-
Notifications
You must be signed in to change notification settings - Fork 49
Roadmap for literals and initializers
On this page, we sketch how the syntax for literals and initializers can evolve over time. Originates from a design discussion in Dec 2021.
Initializers are a compact generalization of expressions, which is possible because the type of an initializer is known in advance. And we know method argument types in advance, so it should be OK to write:
method m(bytes_t data) { ... }
...
m({len, data});
We already have that assignment source is an initializer, so this would practically eliminate the need to add a syntax for struct literals.
Perhaps we can permit the syntax param list = {1, 2, 3}; for typed parameters.
cast({.x=3, .y=5}, some_struct_t)
C compound literals are the intuitive implementation of this -- however, they are dangerous as such a literal can appear in a DMLC-generated block that does not correspond to the block in DML in which the cast is used, which would give it unexpectedly short lifetime. This is especially dangerous with DML expressions translated to statement expressions. The probable best solution to this is to add support for 1. expressions corresponding to multiple C statements; and 2. add support for those statements to be inserted at points not corresponding to the expression. This would allow us to codegen a DML compound literal by declaring an (non user-visible) variable for it at the beginning of the C block corresponding to the DML block, and using that variable to represent the compound literal.

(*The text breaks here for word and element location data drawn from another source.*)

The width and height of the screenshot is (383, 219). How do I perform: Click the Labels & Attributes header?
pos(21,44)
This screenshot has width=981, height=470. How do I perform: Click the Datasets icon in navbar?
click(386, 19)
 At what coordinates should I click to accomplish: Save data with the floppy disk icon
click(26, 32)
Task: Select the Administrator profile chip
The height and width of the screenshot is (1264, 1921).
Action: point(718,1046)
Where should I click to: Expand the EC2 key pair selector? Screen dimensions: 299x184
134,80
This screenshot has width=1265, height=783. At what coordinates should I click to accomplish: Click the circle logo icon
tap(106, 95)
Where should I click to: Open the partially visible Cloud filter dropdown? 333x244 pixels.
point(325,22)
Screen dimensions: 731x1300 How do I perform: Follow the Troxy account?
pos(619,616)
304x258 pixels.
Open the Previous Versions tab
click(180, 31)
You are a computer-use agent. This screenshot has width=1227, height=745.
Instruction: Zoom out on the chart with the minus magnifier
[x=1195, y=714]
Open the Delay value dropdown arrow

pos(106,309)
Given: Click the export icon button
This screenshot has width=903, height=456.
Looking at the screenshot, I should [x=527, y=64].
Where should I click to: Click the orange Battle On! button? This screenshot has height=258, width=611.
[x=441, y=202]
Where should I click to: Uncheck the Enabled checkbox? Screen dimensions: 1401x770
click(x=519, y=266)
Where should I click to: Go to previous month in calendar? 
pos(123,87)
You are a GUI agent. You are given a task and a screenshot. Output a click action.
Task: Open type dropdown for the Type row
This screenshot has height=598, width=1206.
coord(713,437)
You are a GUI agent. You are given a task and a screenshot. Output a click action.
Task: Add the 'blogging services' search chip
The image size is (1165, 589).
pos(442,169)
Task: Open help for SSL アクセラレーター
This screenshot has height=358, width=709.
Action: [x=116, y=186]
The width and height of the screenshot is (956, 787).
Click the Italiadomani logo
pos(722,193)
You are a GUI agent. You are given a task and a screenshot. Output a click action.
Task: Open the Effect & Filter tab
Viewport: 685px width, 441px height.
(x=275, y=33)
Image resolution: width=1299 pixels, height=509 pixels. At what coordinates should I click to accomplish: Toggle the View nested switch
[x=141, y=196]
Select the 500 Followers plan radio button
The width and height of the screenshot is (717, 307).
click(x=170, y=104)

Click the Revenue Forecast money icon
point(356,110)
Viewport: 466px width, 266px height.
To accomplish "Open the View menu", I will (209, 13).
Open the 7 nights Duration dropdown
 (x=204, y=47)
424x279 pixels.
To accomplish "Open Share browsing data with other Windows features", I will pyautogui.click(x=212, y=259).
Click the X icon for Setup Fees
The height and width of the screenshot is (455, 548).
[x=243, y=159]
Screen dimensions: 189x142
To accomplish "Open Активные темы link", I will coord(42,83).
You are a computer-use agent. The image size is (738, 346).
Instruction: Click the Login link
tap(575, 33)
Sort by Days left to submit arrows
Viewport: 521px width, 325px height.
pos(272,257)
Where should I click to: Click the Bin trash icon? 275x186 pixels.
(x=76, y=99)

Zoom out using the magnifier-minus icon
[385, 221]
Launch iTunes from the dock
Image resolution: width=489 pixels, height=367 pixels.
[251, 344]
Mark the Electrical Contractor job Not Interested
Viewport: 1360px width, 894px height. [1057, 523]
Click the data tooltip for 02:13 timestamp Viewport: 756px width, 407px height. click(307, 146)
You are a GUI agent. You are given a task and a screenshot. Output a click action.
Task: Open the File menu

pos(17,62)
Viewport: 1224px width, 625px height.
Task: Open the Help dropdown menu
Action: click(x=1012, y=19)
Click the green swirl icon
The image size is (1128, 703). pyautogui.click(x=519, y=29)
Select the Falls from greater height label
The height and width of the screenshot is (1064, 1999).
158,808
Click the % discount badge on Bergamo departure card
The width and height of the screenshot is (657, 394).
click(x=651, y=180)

Using alloca to codegen the allocation for compound literals as a cheap means of side-stepping this problem is not an option as that would blow the stack if e.g. a compound literal is used within a loop.
With the addition of tuples as run-time values, the only thing that would prevent arbitrary method calls from being used as expressions would be throwing methods. This could be resolved through statement expressions or through support of expressions corresponding to multiple C statements.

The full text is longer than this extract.